Why Panels Suck

I’ve written about this before, but since I’m wedged in with 400 others at the Beyond Broadcast conference, it’s worth repeating. After publishing hundreds of conference sessions over the past four years, we continue to see that the popularity (and quality) of sessions is inversely proportional to the number of speakers. The best are always the inspirational single-speaker sessions such as Henry Jenkins’ keynote here. At the other extreme are the panels: rarely good, such as the Participatory Culture discussion during which Dave (hi, Dave), Doc, David I and others are trying to stay awake.

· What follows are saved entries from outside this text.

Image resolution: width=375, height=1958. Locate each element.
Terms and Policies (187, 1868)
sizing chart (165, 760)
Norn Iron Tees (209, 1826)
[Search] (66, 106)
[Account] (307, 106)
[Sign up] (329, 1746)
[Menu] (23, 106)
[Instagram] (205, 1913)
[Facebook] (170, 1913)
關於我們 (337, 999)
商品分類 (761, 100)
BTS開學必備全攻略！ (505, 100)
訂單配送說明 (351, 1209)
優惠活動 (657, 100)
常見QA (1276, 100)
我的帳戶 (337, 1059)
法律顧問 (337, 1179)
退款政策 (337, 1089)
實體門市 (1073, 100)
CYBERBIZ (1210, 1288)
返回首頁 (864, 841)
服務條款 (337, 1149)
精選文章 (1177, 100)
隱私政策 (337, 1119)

The problems are threefold. First, conference producers tend to staff panels using speakers they don’t think are strong enough to justify solo sessions. Second, some producers use panel-slot invitations as payback/thanks for favors. Third, there just isn’t enough time. I’ve flown from one coast to the other, burning up the better part of three days, to be one of five speakers on a one-hour panel. How much value can I transfer in just 12 minutes?

Panels *can* be good if there’s a good moderator and there’s real discussion between the panelists, but all too often panels are nothing more than an assembly of too-short individual presentations.

4 thoughts on “Why Panels Suck

  1. I attended your Podcast Academy 2 in Boston and loved your method for delivering quality speakers without panel blur.

    It’s part of how Chris Penn and I modeled our plan for PodCamp. We wanted the most value translation between speaker and participant.

    At our spring Video on the Net event this spring, there will be single-speaker only spots, and no panels. We’re hoping this helps answer your observation above.

    Best to you, Doug.


  2. The other limitation of panels is all the time spent by panelists on the history of their work/org/initiative. This is not always the fault of the panelists, but perhaps this could be mitigate by referring the audience to a short description of the org or panelists in a program guide. I often find that the panel format takes a long time to jump straight to substantive issues or valuable opinions and key thoughts the panelists really have to offer.

    As an audience member I don’t mind a short description or some marketing, but what I really want to hear is how this person thinks about an issue, what challenges they are facing or something else that I can’t read on the the persons/organizations website.


  3. I’ve found that it all comes down to a good panel moderator who has the attitude of a “Jerry Springer” – keep the conversation flowing and cut people off quickly so there is the appearance of a “debate” more than a panel <- weather it is of value is another matter, entertainment is half the battle.